It all started when I was surfing the web and getting fresh and raw recipes, many of which used a mystery ingredient called ‘mila’ that contained the highest levels of fiber, protein and polyunsaturated oil. It sounded great and turned out that ‘mila’ is Salvia Hispanica L. or plain ‘ol chia seed. Surfing a little more I found that chia seeds have a reputation for providing energy, strength and endurance, leveling blood sugar, inducing weight loss and aiding intestinal regularity. That got me really getting hooked and three chia books later, I’m writing about it to all my friends.
Chia is an ancient seed once used by the Aztecs and all their predecessors. It was a highly valued source of nourishment and healing. “Chia” is actually the Mayan word for strength. The seeds were used as a mega-energy food, especially for their running messengers, who would carry a small pouch of chia tied to their waist.
Chia is a rich source of Omega-3 fatty acid, which reduces inflammation, promotes a healthy heart and supports brain function. Chia’s abundance of protective antioxidants maintains the freshness and potency of its highly effective essential fats. Compared with flax, chia is more stable (resistant to chemical decomposing), is easier to digest and contains more essential fats. Ounce by ounce chia provides 8 times more Omega-3’s than salmon. Also the all-important Omega-3’s are in proper balance with Omega-6’s (Omega-3:Omega-6 ratio is 3:1) in chia seeds.
Chia is also a balanced source of protein, rich in vitamins and minerals and is a superb source of fiber, both soluble and insoluble. Because of chia’s soluble fiber content, the seeds can absorb 9 to 12 times their weight in water (or juice) to form a hydrating gel. Like other seeds and nuts, this soaking has a sprouting effect, which creates more enzymes and nutrients with great bioavailability so they are easily assimilated in our bodies.
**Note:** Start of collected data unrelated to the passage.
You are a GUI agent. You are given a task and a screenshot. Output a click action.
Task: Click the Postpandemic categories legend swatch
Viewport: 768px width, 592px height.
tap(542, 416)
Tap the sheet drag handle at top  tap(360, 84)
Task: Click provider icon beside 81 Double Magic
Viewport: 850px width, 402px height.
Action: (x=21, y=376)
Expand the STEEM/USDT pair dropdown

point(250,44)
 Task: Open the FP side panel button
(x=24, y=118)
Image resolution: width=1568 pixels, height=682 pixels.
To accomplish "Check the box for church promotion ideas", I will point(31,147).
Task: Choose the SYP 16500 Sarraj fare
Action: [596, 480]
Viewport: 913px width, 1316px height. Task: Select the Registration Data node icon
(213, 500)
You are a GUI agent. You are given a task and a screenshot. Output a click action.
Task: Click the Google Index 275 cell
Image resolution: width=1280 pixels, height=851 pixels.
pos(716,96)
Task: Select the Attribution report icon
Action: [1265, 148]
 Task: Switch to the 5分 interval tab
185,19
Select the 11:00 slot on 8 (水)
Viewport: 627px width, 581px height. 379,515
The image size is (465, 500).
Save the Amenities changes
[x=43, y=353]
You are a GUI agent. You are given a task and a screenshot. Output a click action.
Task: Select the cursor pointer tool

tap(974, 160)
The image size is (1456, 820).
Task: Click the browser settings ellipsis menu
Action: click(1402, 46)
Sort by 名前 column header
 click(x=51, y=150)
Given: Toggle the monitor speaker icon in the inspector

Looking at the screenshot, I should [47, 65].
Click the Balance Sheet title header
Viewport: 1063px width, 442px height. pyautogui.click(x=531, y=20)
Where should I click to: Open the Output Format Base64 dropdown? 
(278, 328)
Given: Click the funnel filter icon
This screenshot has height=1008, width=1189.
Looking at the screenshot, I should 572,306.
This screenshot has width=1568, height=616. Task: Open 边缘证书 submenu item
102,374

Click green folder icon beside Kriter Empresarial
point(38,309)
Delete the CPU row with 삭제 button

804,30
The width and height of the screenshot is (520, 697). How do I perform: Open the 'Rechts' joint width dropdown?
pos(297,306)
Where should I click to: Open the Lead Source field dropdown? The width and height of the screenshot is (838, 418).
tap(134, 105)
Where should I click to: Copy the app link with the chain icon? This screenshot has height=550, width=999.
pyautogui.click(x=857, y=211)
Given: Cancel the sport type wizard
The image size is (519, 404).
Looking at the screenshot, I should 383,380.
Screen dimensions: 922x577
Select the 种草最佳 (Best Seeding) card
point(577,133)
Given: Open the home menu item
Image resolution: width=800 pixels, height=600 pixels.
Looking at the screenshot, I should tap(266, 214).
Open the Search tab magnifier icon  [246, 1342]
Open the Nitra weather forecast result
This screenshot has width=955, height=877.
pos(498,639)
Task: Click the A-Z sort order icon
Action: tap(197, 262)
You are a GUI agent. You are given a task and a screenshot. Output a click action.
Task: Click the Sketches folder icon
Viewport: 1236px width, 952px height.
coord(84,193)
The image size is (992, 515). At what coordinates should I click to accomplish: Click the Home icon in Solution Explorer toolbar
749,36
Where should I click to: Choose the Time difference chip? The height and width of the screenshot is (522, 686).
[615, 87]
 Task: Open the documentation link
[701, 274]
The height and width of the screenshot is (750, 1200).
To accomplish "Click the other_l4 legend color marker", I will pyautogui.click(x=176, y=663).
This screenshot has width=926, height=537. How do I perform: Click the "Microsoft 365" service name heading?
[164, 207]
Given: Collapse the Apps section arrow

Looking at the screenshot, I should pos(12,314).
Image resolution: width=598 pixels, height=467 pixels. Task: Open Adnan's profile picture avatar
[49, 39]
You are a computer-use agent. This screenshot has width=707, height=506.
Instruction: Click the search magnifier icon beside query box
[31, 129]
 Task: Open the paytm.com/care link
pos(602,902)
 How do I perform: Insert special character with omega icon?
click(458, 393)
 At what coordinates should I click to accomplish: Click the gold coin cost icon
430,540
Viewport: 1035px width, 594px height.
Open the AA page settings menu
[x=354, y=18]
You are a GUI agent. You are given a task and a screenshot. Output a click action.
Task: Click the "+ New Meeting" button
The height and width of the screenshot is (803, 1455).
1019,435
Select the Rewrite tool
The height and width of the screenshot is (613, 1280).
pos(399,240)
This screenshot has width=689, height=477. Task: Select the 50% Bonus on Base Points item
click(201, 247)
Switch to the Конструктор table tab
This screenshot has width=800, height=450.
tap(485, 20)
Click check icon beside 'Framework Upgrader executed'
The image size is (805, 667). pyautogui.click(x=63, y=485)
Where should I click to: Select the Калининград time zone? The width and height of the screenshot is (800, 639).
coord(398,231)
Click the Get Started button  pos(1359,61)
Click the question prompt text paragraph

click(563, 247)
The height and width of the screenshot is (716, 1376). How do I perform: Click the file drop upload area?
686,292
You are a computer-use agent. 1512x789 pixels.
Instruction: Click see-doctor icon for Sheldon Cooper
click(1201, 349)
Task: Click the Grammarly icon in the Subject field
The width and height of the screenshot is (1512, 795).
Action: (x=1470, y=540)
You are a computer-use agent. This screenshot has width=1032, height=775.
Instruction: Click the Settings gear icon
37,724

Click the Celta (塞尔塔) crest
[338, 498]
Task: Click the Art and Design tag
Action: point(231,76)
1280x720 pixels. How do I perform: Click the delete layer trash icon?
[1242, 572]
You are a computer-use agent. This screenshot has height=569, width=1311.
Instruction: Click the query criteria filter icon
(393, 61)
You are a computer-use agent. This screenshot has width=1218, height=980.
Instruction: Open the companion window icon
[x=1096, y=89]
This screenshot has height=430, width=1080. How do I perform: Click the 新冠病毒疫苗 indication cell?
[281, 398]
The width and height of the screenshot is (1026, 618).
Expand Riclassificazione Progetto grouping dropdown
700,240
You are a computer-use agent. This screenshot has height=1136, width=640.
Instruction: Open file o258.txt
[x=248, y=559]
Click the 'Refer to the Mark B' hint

Soaked chia or chia gel slows carbohydrate absorption, helping to balance out sugar swings. Chia gel creates a physical barrier between carbohydrates and the digestive enzymes that break them down, which delays the conversion of carbohydr ates into simple sugars. It slows down digestion and absorption of nutrients. By reducing the speed of sugar absorption the energy from the food is released steadily, resulting in more endurance, greater emotional stability and feelings of satiety (fullness and feeling nourished). Of
course, this delayed absorption makes you feel less hungry so eating less is easier if you are interested in weight loss. Chia’s ability to retain water also helps to support and prolong hydration in the body. Maintaining hydration plumps out your skin which reduces wrinkles, supports digestion and elimination, promotes good adrenal function, strengthens muscles, balances electrolytes and improves general cellular function.
The basic way to take chia seeds is in the gel form (see below). The gel tastes like water, is easy to eat straight or add to dressings, puddings, cakes, soups, whatever! It can also be used as dry seeds and tossed into your cereal in the morning. I have a chia shaker and I shake it on anything, as chia will not change the taste. Read more about this sublime seed in: Chia Seed by Diana Allen, Woodland Publishing or CHIA by Ricardo Ayerza Jr. & Wayne Coates, University of Arizona Press.
Basic chia gel
Chia can absorb 9-12 times its size
1 TB chia seeds
1 cup water (cold is fine) or herb tea
Put seeds in water. Stir it up. Come back in a few minutes and stir it up again. Don’t let it clump. When it’s done (in about 10 minutes) the seeds will be evenly suspended in the gel. It is ready to use. But to make it more easy to assimilate let it soak for a few hours or just leave it over night. It keeps in the refrigerator for two weeks.